В России множество знакомых,
Но мало близких. Тем больней,
Когда их похищают громы
И молнии проклятых дней. (И. Северянин)
Тем больней сегодня - мне. А потому так непривычно трудно находить слова...
Царствие Небесное Вам, Андрей Борисович! И вечная память. Моя память будет такой и будет - до той грани, пока саму меня не отзовут вышние миры. «В память о нашей дружбе...» - так подписали Вы мне последнюю свою книгу. И тогда еще кольнуло это «в память» - словно заблаговременной прощанье... Вот, и пришло время - прощаться. Слишком рано, но у Бога свои суды. Прощайте. И спасибо Вам, что Вы были, за все эти 10 лет спасибо!
Е.В. Семенова
На поклон в Симоново
Москва не безмолвная громада камней холодных, составленных в симметрическом порядке… нет! у нее своя душа, своя жизнь. Как в древнем римском кладбище, каждый ее камень хранит надпись, начертанную временем и роком, надпись, для толпы непонятную, но богатую, обильную мыслями, чувством и вдохновением для ученого, патриота и поэта!
М.Ю. Лермонтов
В пяти верстах от Кремля на высоком левом берегу Москва-реки стоял когда-то богатый и славный Симонов монастырь. Сегодня память о нем почти утрачена, а от былого великолепия остались три обветшалые башни из красного большемерного кирпича, две стены, Тихвинский храм и братская трапезная. Да и тем недолго еще стоять при нынешнем полном равнодушии.
Жизнь обители начиналась в тысяча триста семьдесят восьмом году. К здешним дубовым, березовым и липовым рощам пришел издалека монах Федор с двумя иноками: бывшим брянским воеводой Александром Пересветом и братом его Андреем Ослябей.
Расчистили они место, срубили избу-келью да церковку во имя Рождества Пресвятой Богородицы. Место для молитвенных трудов отменное: тишь и глушь, но в то же время вся Москва с бугра перед глазами.
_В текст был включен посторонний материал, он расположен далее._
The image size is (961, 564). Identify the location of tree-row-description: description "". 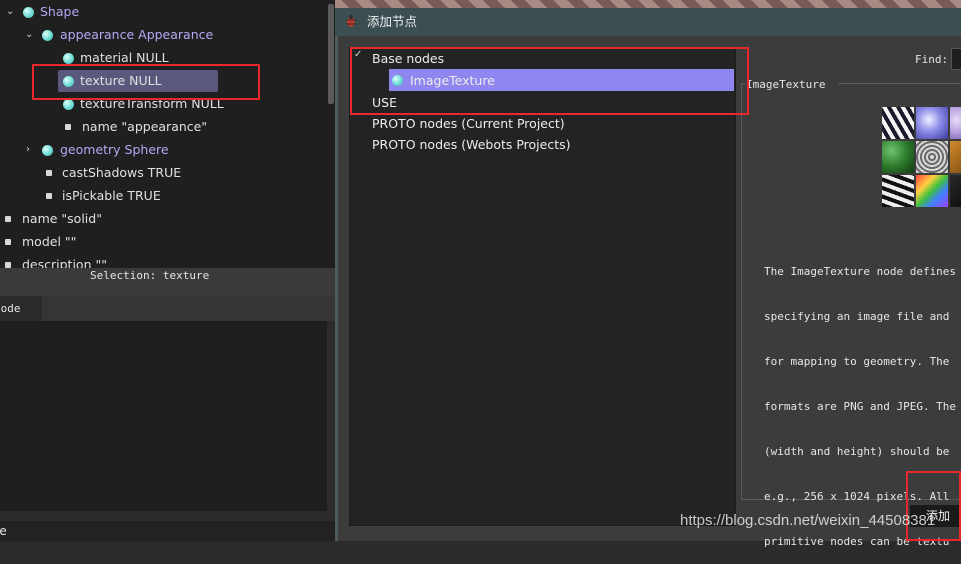
(160, 261).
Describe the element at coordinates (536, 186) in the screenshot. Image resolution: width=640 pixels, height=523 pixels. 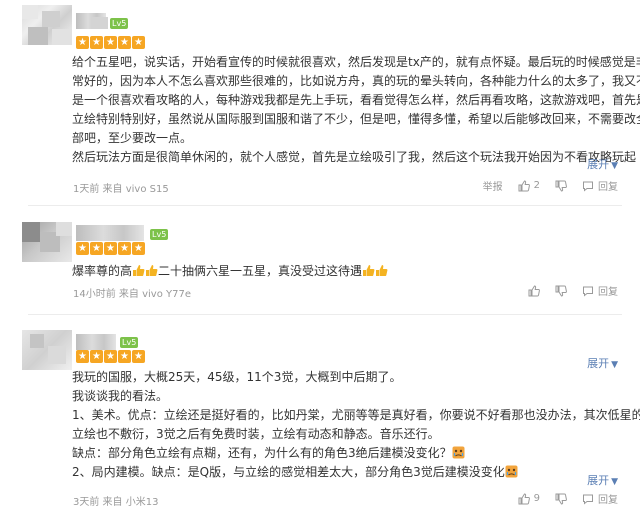
I see `like-count: 2` at that location.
И братия монашествующая из Свято-Данилова – близко, чуть наискось за рекой. Но в отличие от соседей заречных, что в пойме размещались, здесь, на горе, воздух здоровее: суше и теплей.
Уединенное иноческое житье длилось недолго. Скоро из окрестных слобод потянулся за духовным советом крестьянский люд. Полетела молва о богомудрых подвижниках, и вместе с нею зачастила из города уже знать. А следом сам князь Дмитрий избирает своим духовником иеромонаха Феодора, которого, впрочем, хорошо знал еще по Троицкой обители, где тот с двенадцати годков жил в послушании у родного дяди, старца Сергия Радонежского.
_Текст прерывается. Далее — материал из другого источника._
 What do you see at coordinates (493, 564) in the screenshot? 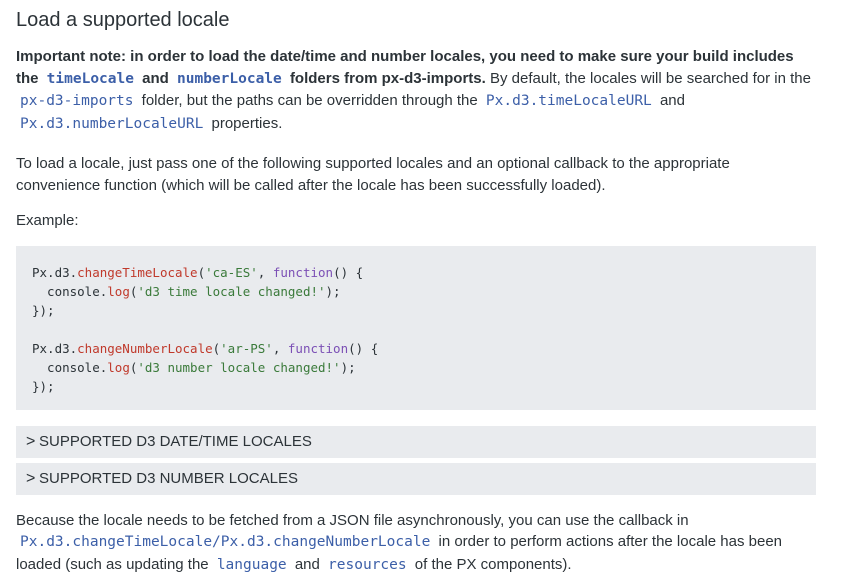
I see `closing-text-4: of the PX components).` at bounding box center [493, 564].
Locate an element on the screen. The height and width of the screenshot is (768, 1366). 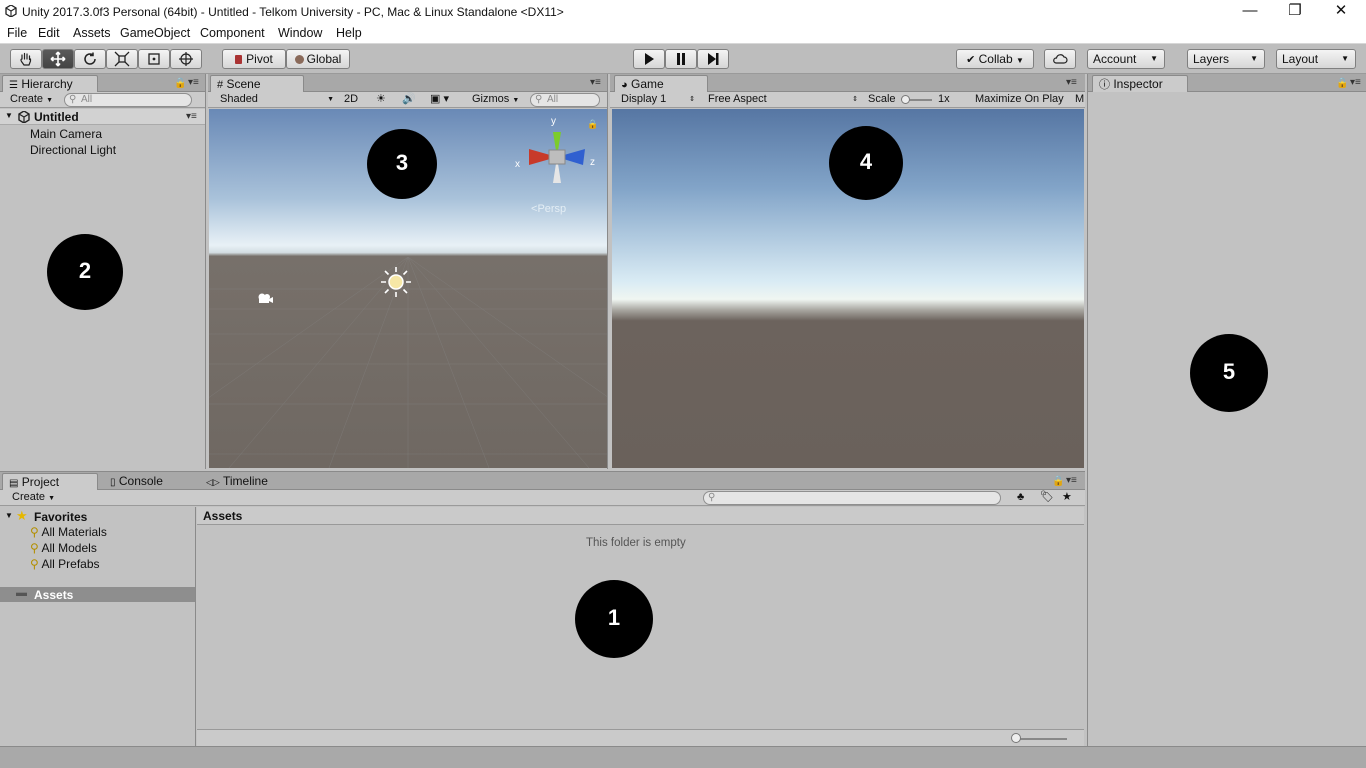
console-icon: ▯ is located at coordinates (113, 482).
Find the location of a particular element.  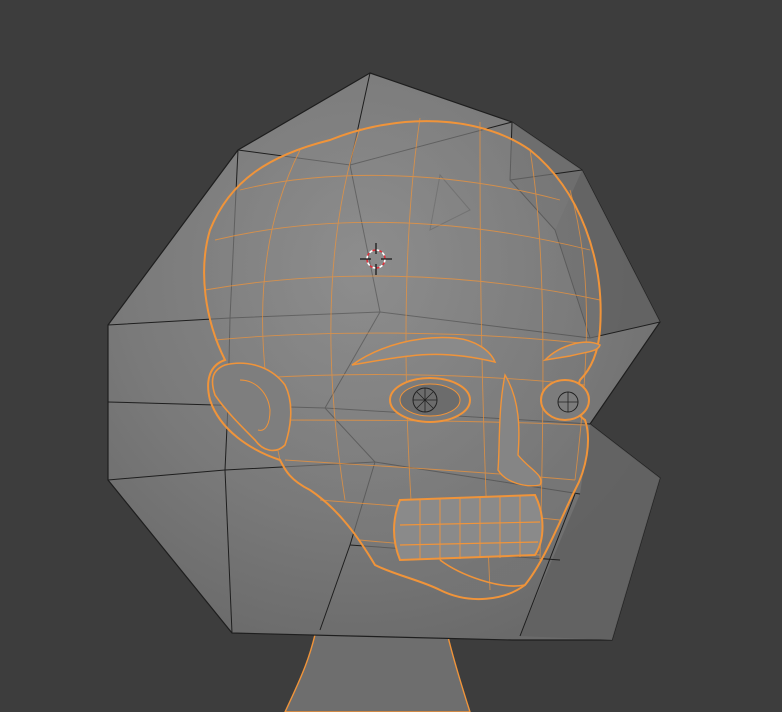

right-eye is located at coordinates (565, 400).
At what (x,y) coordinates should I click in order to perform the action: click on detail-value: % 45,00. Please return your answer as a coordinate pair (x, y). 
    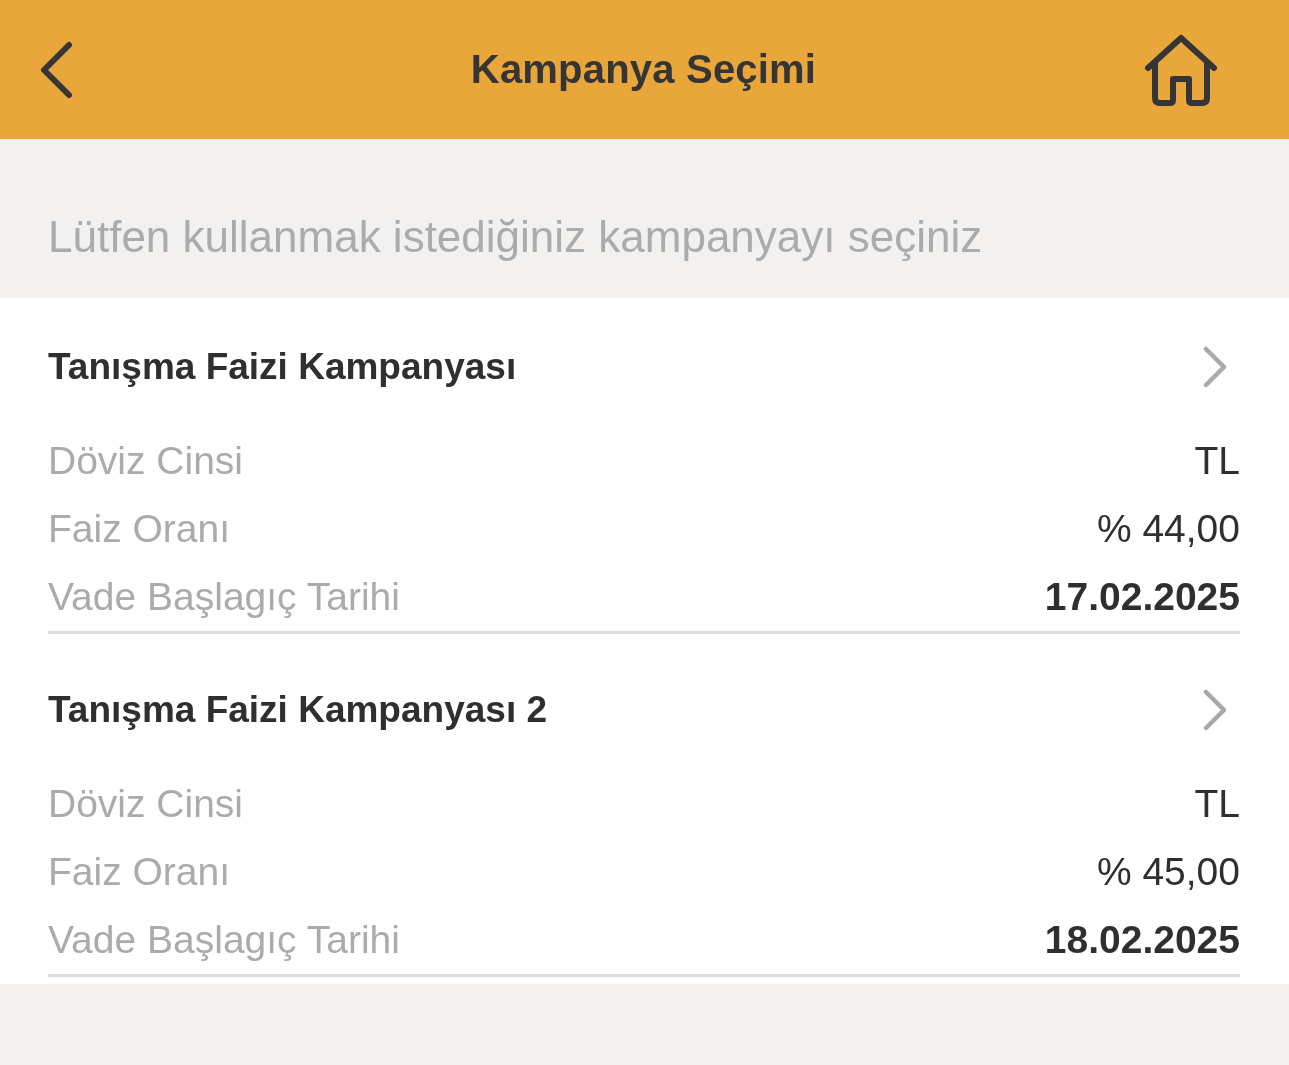
    Looking at the image, I should click on (1168, 872).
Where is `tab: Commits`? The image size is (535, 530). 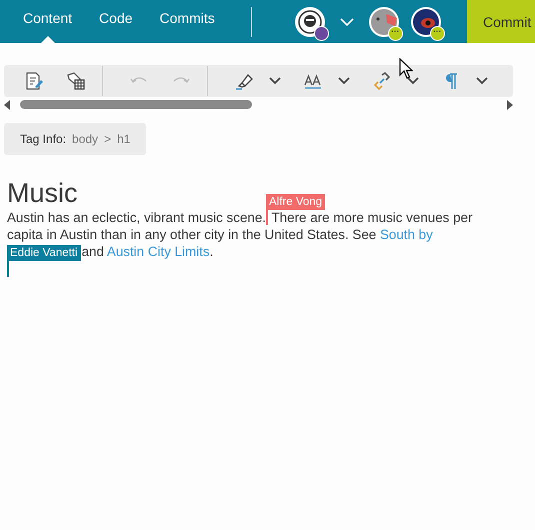
tab: Commits is located at coordinates (188, 22).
Через год Феодору стало суетно в своей юной Симоновой обители, и он решил отделиться. О ту пору пришел из Троицы дядя его Сергий, выбрал новое место для кельи, чуть ближе к краю горы, благословил и велел перенести монастырь сюда, а главный престол устроить во славу праздника Успения Божией Матери, и огородить обитель стеной от мира. Старо-Симоново же с храмом Рождество-Богородицким сделали иноческим погостом.
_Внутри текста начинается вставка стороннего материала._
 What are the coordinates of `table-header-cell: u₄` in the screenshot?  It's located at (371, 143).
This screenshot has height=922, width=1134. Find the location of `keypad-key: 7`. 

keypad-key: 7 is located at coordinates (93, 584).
Так заложена была духовная колыбель, где вскармливалась идея государственной независимости. Да, именно здесь, невдалеке от сегодняшней станции метро «Автозаводская», долгих два года обсуждал князь Дмитрий со своим духовником будущие пути самостояния земли нашей, нащупывал в беседах средства достижения цели. Здесь же укреплялась решимость биться насмерть с разбойничьим войском узурпатора Мамая. Отсюда уходили на Куликовскую битву богатыри святорусские Пересвет и Ослябя. Сюда потом и вернулся их прах, в крипту церкви. А в закрепление той победы, вырабатывалась в Симонове монастыре духовная (завещание) Дмитрия Донского, где впервые со времен Батыевых передавал русский князь детям власть и земли без ханского на то соизволения.
Архимандрит же Феодор спустя четыре года после Куликовского сражения был возведен в архиерейский сан и поставлен на кафедру Ростова Великого. Этим событием род преподобного Сергия Радонежского вернулся в свой город и навсегда духовно соединил его с Москвой. В те поры земли объединяла своими трудами, служением прежде всего Церковь. Она создавала общее исповедно-культурное пространство. Так, например, святитель Феодор являлся одновременно едва ли не самым крупным иконописцем, украсившим образами многие церкви Москвы и Ростова.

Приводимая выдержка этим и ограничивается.